> _WHAT YOU SHOULD DO_
Give again, exactly as written, each line of the material below starting at the line that contains "Click the 2,575 input token value" and ending at the line that contains "Launch FileZilla from the taskbar". Both ends count, and no other line does.

*** Block opens ***

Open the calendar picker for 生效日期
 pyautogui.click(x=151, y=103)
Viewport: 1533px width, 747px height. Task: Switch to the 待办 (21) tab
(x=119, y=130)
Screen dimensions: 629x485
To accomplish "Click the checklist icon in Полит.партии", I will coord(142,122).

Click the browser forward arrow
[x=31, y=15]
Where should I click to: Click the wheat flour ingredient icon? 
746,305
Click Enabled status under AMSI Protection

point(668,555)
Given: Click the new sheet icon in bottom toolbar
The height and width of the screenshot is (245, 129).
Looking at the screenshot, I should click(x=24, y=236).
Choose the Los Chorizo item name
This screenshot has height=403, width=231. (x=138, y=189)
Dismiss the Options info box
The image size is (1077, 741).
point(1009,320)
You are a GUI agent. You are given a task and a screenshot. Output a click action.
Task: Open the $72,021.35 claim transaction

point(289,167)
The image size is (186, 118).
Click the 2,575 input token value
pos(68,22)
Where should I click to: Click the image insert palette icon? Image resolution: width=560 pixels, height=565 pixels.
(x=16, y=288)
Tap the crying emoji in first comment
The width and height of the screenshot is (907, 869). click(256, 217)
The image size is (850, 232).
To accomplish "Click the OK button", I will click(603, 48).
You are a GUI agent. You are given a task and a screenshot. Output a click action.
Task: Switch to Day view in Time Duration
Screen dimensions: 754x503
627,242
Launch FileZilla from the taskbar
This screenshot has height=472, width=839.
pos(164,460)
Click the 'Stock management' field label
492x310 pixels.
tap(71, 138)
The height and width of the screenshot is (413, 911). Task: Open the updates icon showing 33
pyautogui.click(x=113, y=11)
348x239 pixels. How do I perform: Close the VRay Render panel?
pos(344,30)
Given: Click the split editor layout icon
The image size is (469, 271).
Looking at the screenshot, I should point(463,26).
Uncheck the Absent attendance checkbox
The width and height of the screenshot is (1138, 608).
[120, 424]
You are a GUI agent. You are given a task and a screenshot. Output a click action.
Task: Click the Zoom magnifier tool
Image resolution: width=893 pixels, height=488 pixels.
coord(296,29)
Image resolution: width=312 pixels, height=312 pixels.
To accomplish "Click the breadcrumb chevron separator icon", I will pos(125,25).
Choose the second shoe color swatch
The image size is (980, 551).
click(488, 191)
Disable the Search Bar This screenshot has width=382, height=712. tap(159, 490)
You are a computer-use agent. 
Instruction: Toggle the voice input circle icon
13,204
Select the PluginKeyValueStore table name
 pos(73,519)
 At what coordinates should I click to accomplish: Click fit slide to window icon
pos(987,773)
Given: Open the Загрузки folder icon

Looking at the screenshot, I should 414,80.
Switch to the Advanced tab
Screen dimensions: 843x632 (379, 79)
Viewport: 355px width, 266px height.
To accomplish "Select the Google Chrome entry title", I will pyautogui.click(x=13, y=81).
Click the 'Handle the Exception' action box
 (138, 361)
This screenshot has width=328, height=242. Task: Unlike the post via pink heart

*** Block closes ***

> _SOLVED EXERCISE_
Click the 2,575 input token value
pos(68,22)
Where should I click to: Click the image insert palette icon? Image resolution: width=560 pixels, height=565 pixels.
(x=16, y=288)
Tap the crying emoji in first comment
The width and height of the screenshot is (907, 869). click(256, 217)
The image size is (850, 232).
To accomplish "Click the OK button", I will click(603, 48).
You are a GUI agent. You are given a task and a screenshot. Output a click action.
Task: Switch to Day view in Time Duration
Screen dimensions: 754x503
627,242
Launch FileZilla from the taskbar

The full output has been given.